Hyperforin, a major active compound of St. Johnʼs wort extract, affects estrogenic activity. In this study, the compound evoked estrogen response element-dependent luciferase activity and cell proliferation in MCF-7 cells. Hyperforin-induced cell proliferation was significantly inhibited by the estrogen receptor antagonist ICI 182,780. These results suggested that hyperforin had estrogenic and cell proliferation activities, which were stimulated via the estrogen receptor. Compared to 17β-estradiol, hyperforin showed significantly lower estrogenic activity and cell proliferation. The mechanism underlying the estrogenic activity of hyperforin was unknown, therefore, in this study, for the first time, the expression and post-translational modification of proteins were determined and compared among control, 17β-estradiol-treated, and hyperforin-treated cells using proteomic techniques. A total of 453 proteins were identified, of which 282 proteins were significantly modulated in hyperforin-treated cells compared to 17β-estradiol-treated cells.
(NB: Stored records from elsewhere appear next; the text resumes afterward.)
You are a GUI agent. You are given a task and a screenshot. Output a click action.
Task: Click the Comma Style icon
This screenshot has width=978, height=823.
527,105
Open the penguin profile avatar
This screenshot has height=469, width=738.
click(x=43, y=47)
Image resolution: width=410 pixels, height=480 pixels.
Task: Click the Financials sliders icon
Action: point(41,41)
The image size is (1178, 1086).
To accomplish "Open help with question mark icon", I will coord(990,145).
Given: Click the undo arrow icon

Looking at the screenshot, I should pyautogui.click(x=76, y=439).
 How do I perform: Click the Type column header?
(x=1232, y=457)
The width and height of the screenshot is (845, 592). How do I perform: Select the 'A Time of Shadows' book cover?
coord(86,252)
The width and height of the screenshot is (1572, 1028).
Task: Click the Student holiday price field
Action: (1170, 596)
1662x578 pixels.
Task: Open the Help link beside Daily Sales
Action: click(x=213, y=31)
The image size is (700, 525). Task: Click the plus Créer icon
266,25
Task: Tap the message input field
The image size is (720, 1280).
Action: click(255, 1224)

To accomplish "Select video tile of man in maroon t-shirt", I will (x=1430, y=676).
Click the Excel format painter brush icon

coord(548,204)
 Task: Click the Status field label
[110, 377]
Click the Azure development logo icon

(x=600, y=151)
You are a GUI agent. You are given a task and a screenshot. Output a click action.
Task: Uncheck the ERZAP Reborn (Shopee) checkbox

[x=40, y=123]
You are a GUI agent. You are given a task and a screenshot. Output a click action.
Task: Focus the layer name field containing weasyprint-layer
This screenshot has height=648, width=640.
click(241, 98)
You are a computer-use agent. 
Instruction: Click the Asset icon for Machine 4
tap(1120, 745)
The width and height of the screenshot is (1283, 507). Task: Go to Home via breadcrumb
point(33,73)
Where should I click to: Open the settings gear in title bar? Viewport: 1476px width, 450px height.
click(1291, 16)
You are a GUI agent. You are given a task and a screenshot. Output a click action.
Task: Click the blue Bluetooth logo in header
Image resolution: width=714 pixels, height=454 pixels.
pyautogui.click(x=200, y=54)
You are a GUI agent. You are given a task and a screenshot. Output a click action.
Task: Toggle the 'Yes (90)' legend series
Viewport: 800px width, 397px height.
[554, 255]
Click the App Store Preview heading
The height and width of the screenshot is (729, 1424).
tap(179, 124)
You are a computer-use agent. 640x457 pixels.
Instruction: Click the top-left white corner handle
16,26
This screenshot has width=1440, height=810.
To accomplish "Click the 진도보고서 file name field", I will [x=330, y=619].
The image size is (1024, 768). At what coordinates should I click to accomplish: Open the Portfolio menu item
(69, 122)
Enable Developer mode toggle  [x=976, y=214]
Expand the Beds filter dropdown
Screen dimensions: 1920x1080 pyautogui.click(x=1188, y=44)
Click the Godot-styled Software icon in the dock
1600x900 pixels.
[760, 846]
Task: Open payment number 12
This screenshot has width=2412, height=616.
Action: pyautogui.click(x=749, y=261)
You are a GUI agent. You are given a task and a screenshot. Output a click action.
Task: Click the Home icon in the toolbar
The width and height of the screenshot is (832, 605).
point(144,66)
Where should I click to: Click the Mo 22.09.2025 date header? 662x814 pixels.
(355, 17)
Ingenuity pathway analysis also demonstrated that hyperforin treatment induced less cell proliferation than 17β-estradiol by downregulating estrogen receptor 1. Protein network analysis showed that cell proliferation was regulated mainly by cyclin D1 and extracellular signal-regulated kinases. In conclusion, although, hyperforin exhibited lower estrogenic activity than 17β-estradiol, the compound induced lower levels of cancer cell proliferation in vitro.

* These authors contributed equally to this work.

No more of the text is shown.